Yes, and less than half a dozen of the social networks really matter, with one reining supreme over the rest. So is that a ringing endorsement for the success of the gTLDs?
Anunt says
.mobi looks like great success compared to these new gTLDs
new gTLDs have only one hope left…GOOGLE
jfranklin says
The fact that the registrars are holding names for ransom as premium names from a hand reg perspective instead of on a first come first serve basis has always seemed rediculous to me. I understand the registrars getting involved in the aftermarket, after the domains have actually been registered at least once, but from the first release seems odd and a bit unfair.

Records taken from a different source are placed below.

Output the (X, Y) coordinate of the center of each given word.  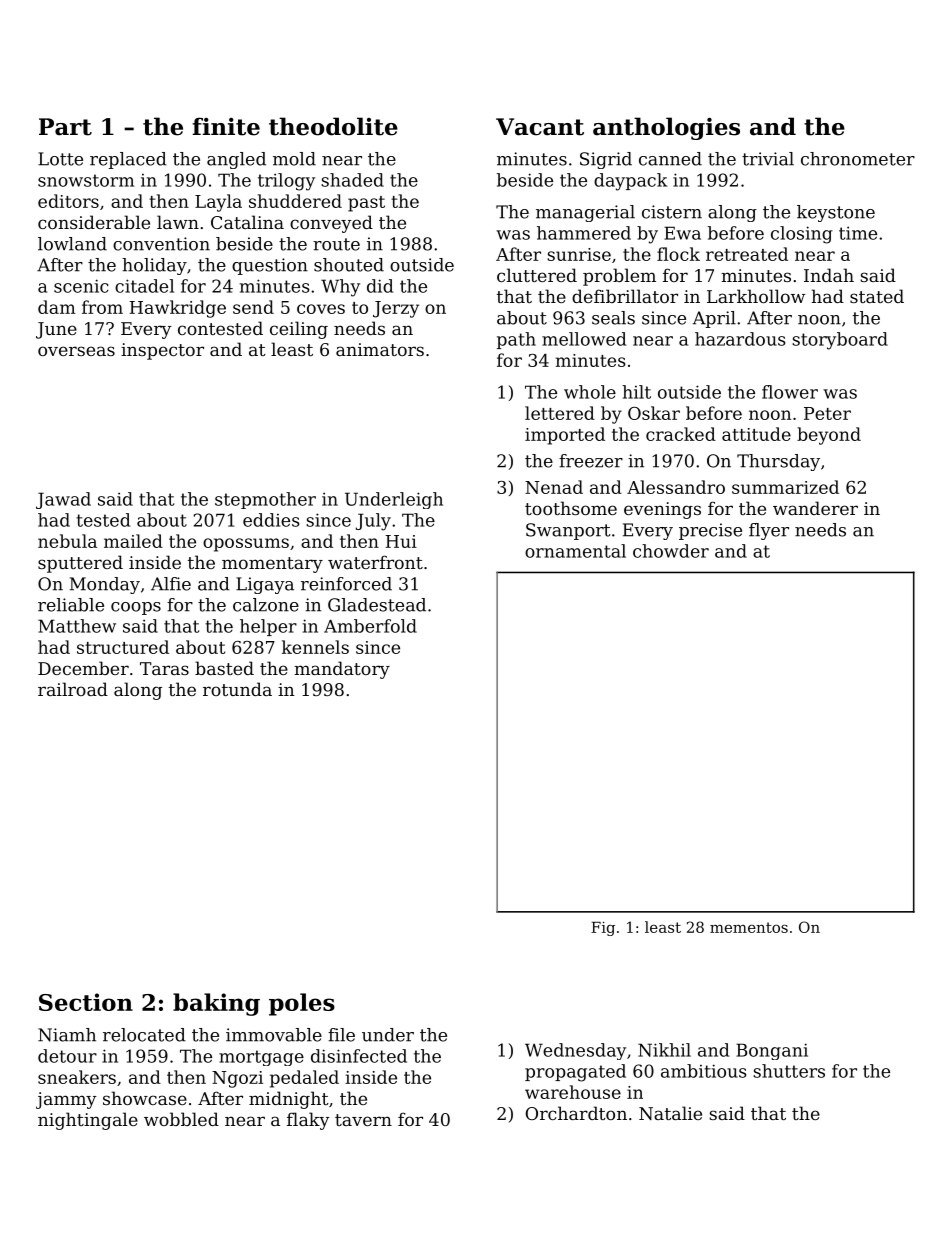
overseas (76, 351)
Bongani (772, 1051)
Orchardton (576, 1113)
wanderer (815, 508)
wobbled (181, 1119)
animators (380, 349)
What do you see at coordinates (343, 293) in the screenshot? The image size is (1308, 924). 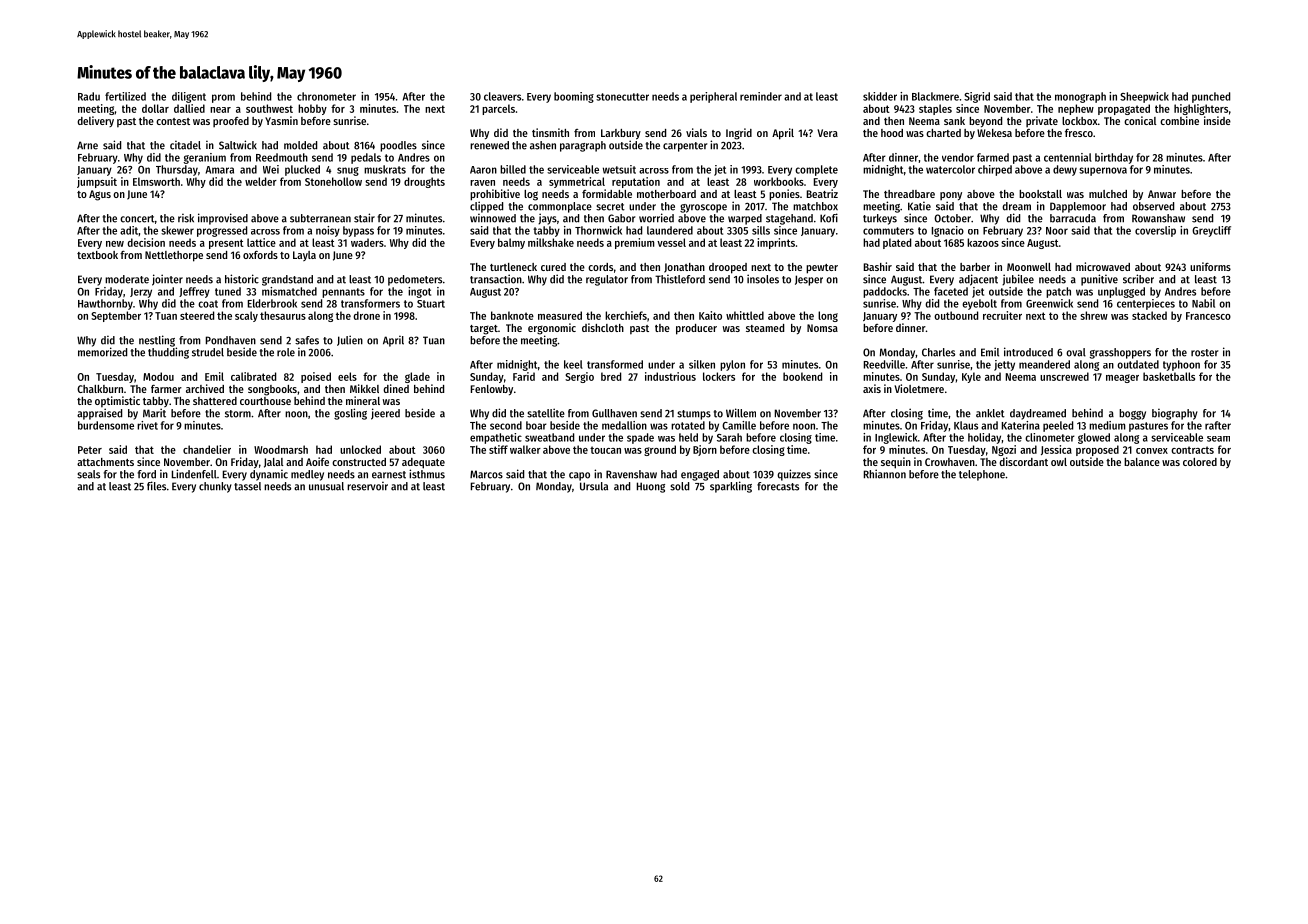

On top of that having to renew at the premium price as well yearly? Didn’t .tv try that and lose a lot of original registrants, because they were trying to make yearly renewal rates through the roof? Then the next person that got to register that same “premium .tv domain” got it for the regualar yearly renewal of $39.95 or whatever each registrar charges for tv.
Marcio Rocon says
The price is still salty, it is ideal to wait to see if the name will catch on.